The average family will be £910 worse off this year as they face the biggest peace-time squeeze on their finances since 1921, according to a report.
Rising household bills mean spending power will be significantly less than two years ago, the Centre for Economic and Business Research said.
The consultancy estimates that disposable incomes will fall 2% in 2011, following a 0.8% drop in 2010.
Only the two world wars had bigger impacts on spending, the CEBR said.
The organisation forecasts that inflation will average 3.9% in 2011 - its highest since 1992 - as January's hike in VAT to 20% from 17.5% and the rising cost of oil and other commodities continue to drive up prices.
Pay packets, on the other hand, will rise just 1.9% as unemployment remains high and the full extent of public sector cuts kick in.
The report, due to be published on Monday but disclosed in the Sunday Times, says that the lower spending power means the economy will only grow by 1% in 2011 and will be "subdued" for the next two or three years.
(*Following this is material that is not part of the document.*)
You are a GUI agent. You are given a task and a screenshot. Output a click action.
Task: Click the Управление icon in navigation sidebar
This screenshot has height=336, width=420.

The CEBR's forecast is below the 1.7% predicted by the government's Office for Budget Responsibility.
Several retailers have recently reported tough conditions on the High Street in 2011 as consumers remain cautious, with HMV and Dixons Retail, owner of Currys and PC World, reporting disappointing profits.
Meanwhile, Andrew Sentance, a member of the Bank of England's Monetary Policy Committee, repeated calls for a rise in interest rates to help rein in inflation.
Higher commodity prices, a falling pound, and signs of a pick-up in wages would lead to further upward pressure on inflation, he said.
"My argument is that we should already by now have raised interest rates a little bit to respond to some of these threats in the future," he said in an interview with Sky News.
At March's meeting of the nine-strong rate-setting committee, six members voted to leave rates unchanged, Spencer Dale and Martin Weale wanted a 25 basis point hike, and Mr Sentance voted for a 0.5% rise.